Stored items
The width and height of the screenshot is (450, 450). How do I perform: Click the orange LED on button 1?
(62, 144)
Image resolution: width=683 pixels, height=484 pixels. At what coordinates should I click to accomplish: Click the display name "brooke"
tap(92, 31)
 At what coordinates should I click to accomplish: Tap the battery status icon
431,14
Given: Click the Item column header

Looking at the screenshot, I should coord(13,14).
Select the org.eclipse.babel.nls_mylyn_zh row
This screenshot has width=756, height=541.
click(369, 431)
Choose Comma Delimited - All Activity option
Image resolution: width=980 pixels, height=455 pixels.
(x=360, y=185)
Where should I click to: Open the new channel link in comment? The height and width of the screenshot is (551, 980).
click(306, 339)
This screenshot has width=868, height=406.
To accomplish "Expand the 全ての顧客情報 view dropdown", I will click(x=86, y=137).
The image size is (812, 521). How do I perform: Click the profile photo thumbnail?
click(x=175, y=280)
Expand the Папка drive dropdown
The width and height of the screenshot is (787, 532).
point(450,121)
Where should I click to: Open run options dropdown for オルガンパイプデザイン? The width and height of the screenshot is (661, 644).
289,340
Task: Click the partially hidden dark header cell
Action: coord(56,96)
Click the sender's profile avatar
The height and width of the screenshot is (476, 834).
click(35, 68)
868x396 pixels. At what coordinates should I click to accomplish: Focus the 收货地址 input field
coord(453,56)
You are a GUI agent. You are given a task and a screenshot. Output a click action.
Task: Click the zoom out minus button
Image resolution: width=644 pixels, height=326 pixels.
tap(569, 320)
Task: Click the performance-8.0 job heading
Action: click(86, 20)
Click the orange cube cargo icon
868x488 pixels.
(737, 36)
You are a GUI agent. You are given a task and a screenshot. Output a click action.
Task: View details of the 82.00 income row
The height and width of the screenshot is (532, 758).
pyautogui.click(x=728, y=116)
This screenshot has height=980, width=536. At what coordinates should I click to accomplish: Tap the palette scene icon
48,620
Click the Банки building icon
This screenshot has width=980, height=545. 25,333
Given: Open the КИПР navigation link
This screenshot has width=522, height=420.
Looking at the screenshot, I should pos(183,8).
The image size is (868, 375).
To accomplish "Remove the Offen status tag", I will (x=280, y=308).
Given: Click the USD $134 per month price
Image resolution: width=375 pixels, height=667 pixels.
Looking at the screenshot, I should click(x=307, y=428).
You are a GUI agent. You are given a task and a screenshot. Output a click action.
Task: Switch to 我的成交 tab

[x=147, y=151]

Action item
Count the lines in the data that contain the string "will", and give nothing but that number.

Reply
2